Des recherches publiées dans l’EU AI Act montrent que les communications générées par IA au nom d’un vendeur réduisent perceptiblement les perceptions de bienveillance et d’intégrité de la marque. Un signal fort pour les stratégies de contenu sur marchés européens.

3. L’optimisation pour les LLM (GEO) doit être calibrée par marché

L’essor du Generative Engine Optimization ne doit pas être traité comme une variable universelle. Être bien représenté dans les réponses de ChatGPT ou Gemini a plus de valeur commerciale directe sur un marché où les utilisateurs font confiance à ces interfaces pour finaliser un achat, que sur un marché où ils les utilisent seulement pour la découverte avant de revenir sur Google.

Conséquence pratique : votre stratégie GEO peut légitimement être plus agressive sur des marchés EAU, SEA, ou Corée du Sud, tout en restant plus défensive et axée sur le clic-sortant en Europe.

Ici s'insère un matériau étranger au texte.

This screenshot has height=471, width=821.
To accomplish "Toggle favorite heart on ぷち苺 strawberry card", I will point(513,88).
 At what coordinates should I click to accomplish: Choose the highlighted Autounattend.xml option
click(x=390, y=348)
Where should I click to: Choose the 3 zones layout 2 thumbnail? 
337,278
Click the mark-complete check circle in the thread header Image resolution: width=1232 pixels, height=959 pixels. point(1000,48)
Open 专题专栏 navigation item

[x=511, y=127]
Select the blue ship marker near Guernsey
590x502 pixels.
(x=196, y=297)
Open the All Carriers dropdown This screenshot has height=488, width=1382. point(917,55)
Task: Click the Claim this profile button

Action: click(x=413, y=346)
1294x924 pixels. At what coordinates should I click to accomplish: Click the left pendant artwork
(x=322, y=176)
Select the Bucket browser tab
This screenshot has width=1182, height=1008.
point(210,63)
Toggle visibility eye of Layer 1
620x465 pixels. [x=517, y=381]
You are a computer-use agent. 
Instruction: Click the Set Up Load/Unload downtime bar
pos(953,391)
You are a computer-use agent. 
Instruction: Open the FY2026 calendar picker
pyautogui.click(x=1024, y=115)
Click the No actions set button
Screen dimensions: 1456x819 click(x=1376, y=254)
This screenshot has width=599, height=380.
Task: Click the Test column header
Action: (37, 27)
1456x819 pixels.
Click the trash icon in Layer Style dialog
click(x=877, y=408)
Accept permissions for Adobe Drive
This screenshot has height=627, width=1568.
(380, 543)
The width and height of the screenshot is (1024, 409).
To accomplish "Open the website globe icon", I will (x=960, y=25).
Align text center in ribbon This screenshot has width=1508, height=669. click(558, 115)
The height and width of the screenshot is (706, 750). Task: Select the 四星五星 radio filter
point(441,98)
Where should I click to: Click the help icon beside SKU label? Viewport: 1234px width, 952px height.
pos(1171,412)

4. Les intentions de recherche « IA-assistée » ne se formulent pas de la même façon

Les requêtes que les utilisateurs adressent à un moteur de recherche classique et celles qu’ils posent à un assistant IA varient en syntaxe, en longueur et en finalité, mais aussi en langue et en registre culturel. Un utilisateur coréen ou émirati est statistiquement plus susceptible d’utiliser une formulation directement transactionnelle dans un chatbot. Un utilisateur allemand ou japonais utilisera davantage ces mêmes outils pour de la recherche pré-achat, pas pour l’achat lui-même.

Cette différence a des implications directes sur la stratégie de mots-clés, les balises title, et les structures de cocon sémantique pour chaque locale.

La vraie leçon du cas Walmart

L’échec d’Instant Checkout n’est pas un verdict contre l’IA dans le commerce. C’est un verdict contre la délégation aveugle du checkout à un environnement tiers, sans tenir compte de ce qui conditionne réellement la décision d’achat : la confiance dans l’environnement, la familiarité avec la marque, la maîtrise du parcours utilisateur.

Walmart l’a compris rapidement, et sa réponse est pragmatique : garder l’IA comme interface de découverte et d’accompagnement, mais rapatrier l’acte transactionnel sur son propre domaine. C’est exactement le modèle que Bain & Company recommandait dès 2025 pour les acteurs qui veulent jouer dans l’écosystème du commerce agentique sans sacrifier leur taux de conversion.

En SEO international, la leçon est similaire : avant de refondre votre architecture pour optimiser votre présence dans les LLM ou d’investir dans des expériences d’achat conversationnelles localisées, commencez par mesurer le niveau réel de confiance dans l’IA de votre marché cible. C’est ce paramètre qui devrait conditionner vos priorités, pas les annonces d’OpenAI ou les keynotes de Walmart.